Sartre y la fe en las ideas
Cuando era adolescente, uno de mis autores de cabecera era el filósofo y escritor francés Jean-Paul Sartre (1905-1980).
Inmensamente carismática y seductora, la figura de Sartre me entusiasmó enormemente, pues me enseñó que pensar, escribir y comunicar ideas al gran público podía ayudar a los individuos a vivir de forma más creativa, intensa y lúcida. Me enseñó que los libros y las ideas podían influir en la historia.
Pese a sus muchos yerros políticos (como su respaldo activo de los totalitarismos comunistas), admiraba su coherencia moral, su seriedad intelectual, su inteligencia formidable, así como su capacidad de rectificar y cambiar de opinión —una rareza.
Recuerdo que, al poco de descubrirlo, me dediqué a estudiar su obra, a leer su autobiografía, sus cuentos y piezas de teatro; me dediqué a conocer la actuación pública que tuvo durante el siglo XX (“el siglo de Sartre”, según la expresión de Bernard-Henri Lévy); a sumergirme en las densas páginas de El ser y la nada (1943) y a cuestionarme si a mis diecisiete años vivía con mala fe o con autenticidad y compromiso, esa palabra mágica de su filosofía.
El mensaje de Sartre era poderoso y sencillo: “Estás condenado a ser libre. Eres, por tanto, el único hacedor de tu destino, de tu gloria o miseria. Asume una responsabilidad con tu época. No hay excusas”. Sus exhortaciones y frases efectistas (“La existencia precede a la esencia”, “El hombre es una pasión inútil”, “El infierno son los otros”) eran mi sustento espiritual.
Hoy en día, pienso que la aseveración de que el marxismo es “la filosofía insuperable de nuestros tiempos” (Crítica de la razón dialéctica) fue hace mucho desmentida por el inclemente rasero de la historia. Pienso que una filosofía debe, no sólo subrayar la libertad individual (el meollo de la obra sartreana y un tema recurrente del existencialismo moderno, de Kierkegaard y Nietzsche a Beauvoir y Camus) y develar los mecanismos universales del autoengaño, sino orientar la praxis moral y política. Pienso, en suma, que la filosofía sartreana de la libertad puede hacernos caer en un solipsismo paralizante. En efecto, los cuentos, novelas y piezas teatrales de Sartre han envejecido mal; mientras que sus ideas filosóficas tienen —a diferencia de las de Beauvoir— escaso peso en la filosofía contemporánea, estancada casi toda ella, por lo demás, en un academicismo estéril.
Es en sus ensayos literarios sobre Genet, Baudelaire o Flaubert donde anida el mejor Sartre: exudan vigor y creatividad. Pero, más que su obra, lo que sigue siendo potente y exaltante es su figura: un escritor público que cree fervorosamente que las palabras son actos, que la literatura no es vestido sino alimento, que debemos comprometernos con la igualdad y la justicia y que los libros y las ideas pueden cambiar el mundo.
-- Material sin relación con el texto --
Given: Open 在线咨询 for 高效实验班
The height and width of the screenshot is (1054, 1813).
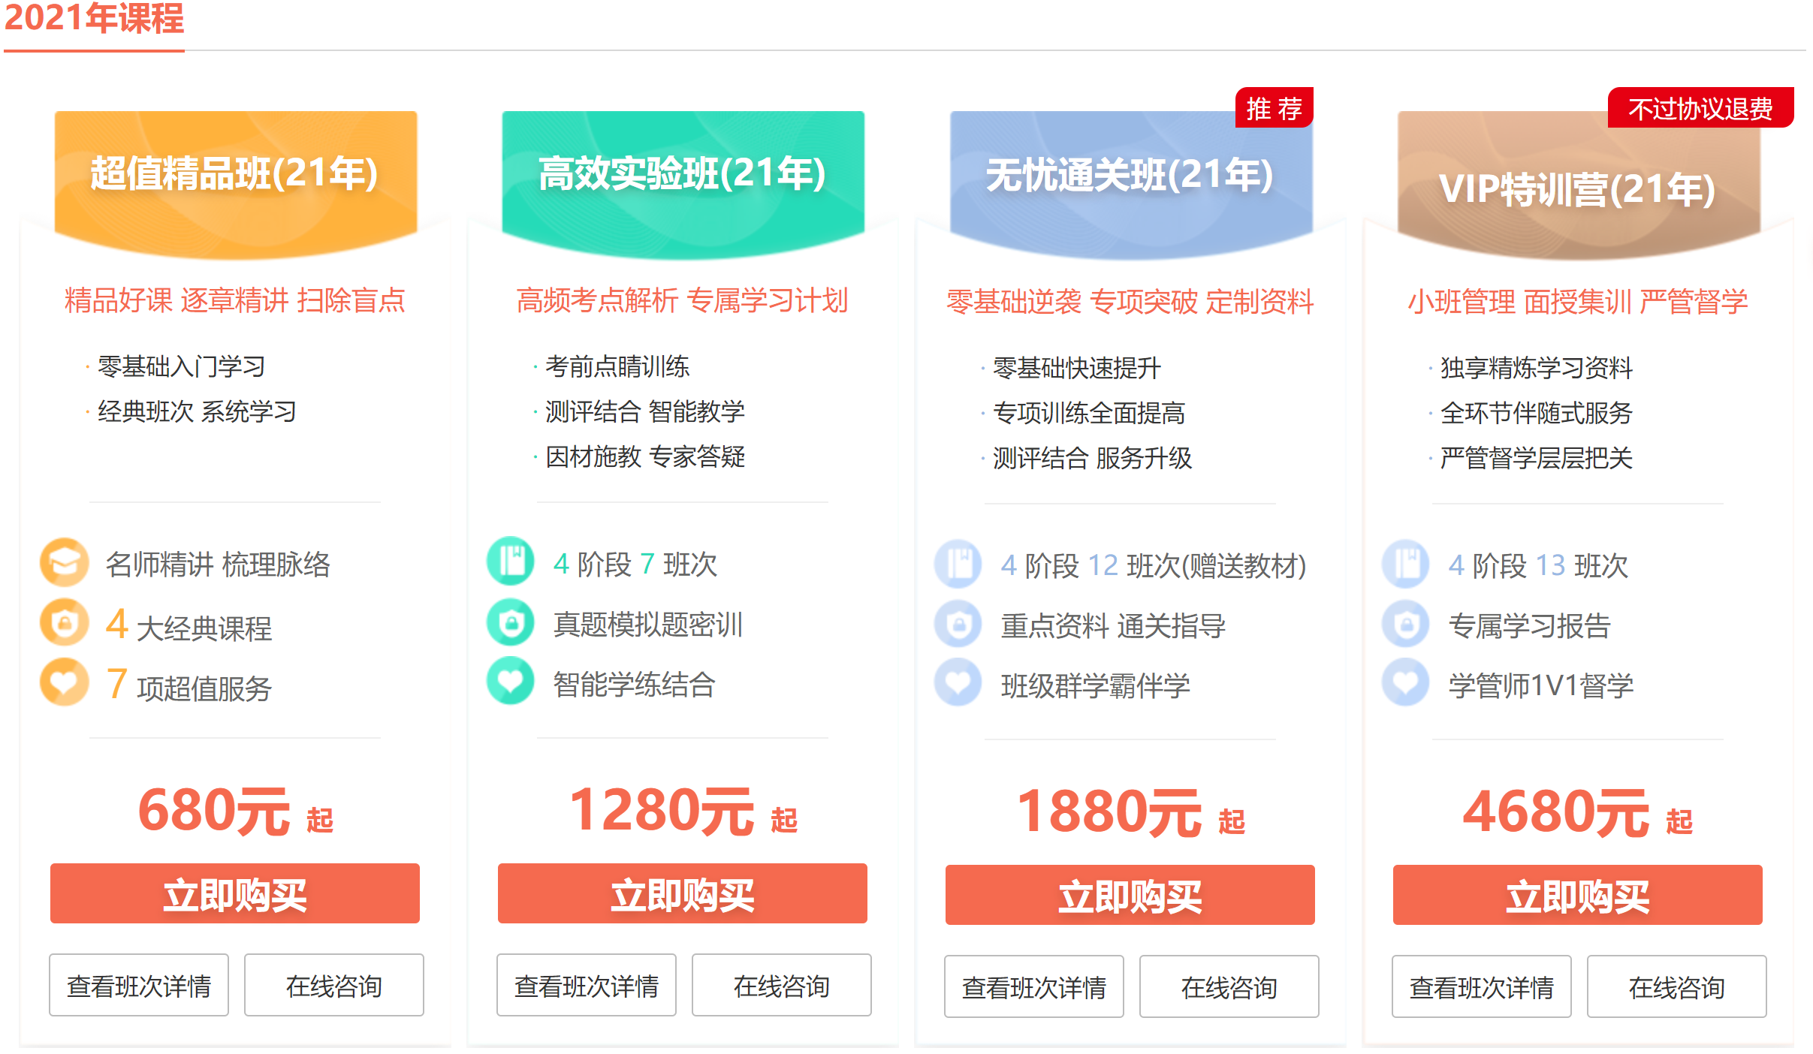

Si estuviera vivo, Sartre libraría una lucha sin cuartel contra la literatura como frivolidad o como pasatiempo, contra la tiranía de las pantallas y el colapso de la hegemonía cultural de la palabra escrita; combatiría los “quietismos de desesperación” y los determinismos cientificistas, hoy tan en boga, que buscan suprimir todo ápice de libertad; y haría una defensa de la solidaridad social y la responsabilidad cívica de los artistas e intelectuales.
¿Regresará el tiempo en que los filósofos eran tan conocidos como los boxeadores y cantantes de moda? ¿En que las palabras de un intelectual público influían, para bien y para mal, en las acciones de los gobiernos, en los movimientos sociales, en la vida de miles de jóvenes? ¿Será definitivo el ocaso de la figura del mandarín?
De lo que no tengo duda es que, para lidiar mejor con el siglo XXI, la nueva edad de los extremos que nos ha tocado en suerte vivir, es preciso recuperar la indómita fe en las ideas, la devoción por la cultura y la vehemente esperanza social que animaron la vida de Jean-Paul Sartre. Insistir en la libertad individual y en la responsabilidad personal y social nunca pasará de moda.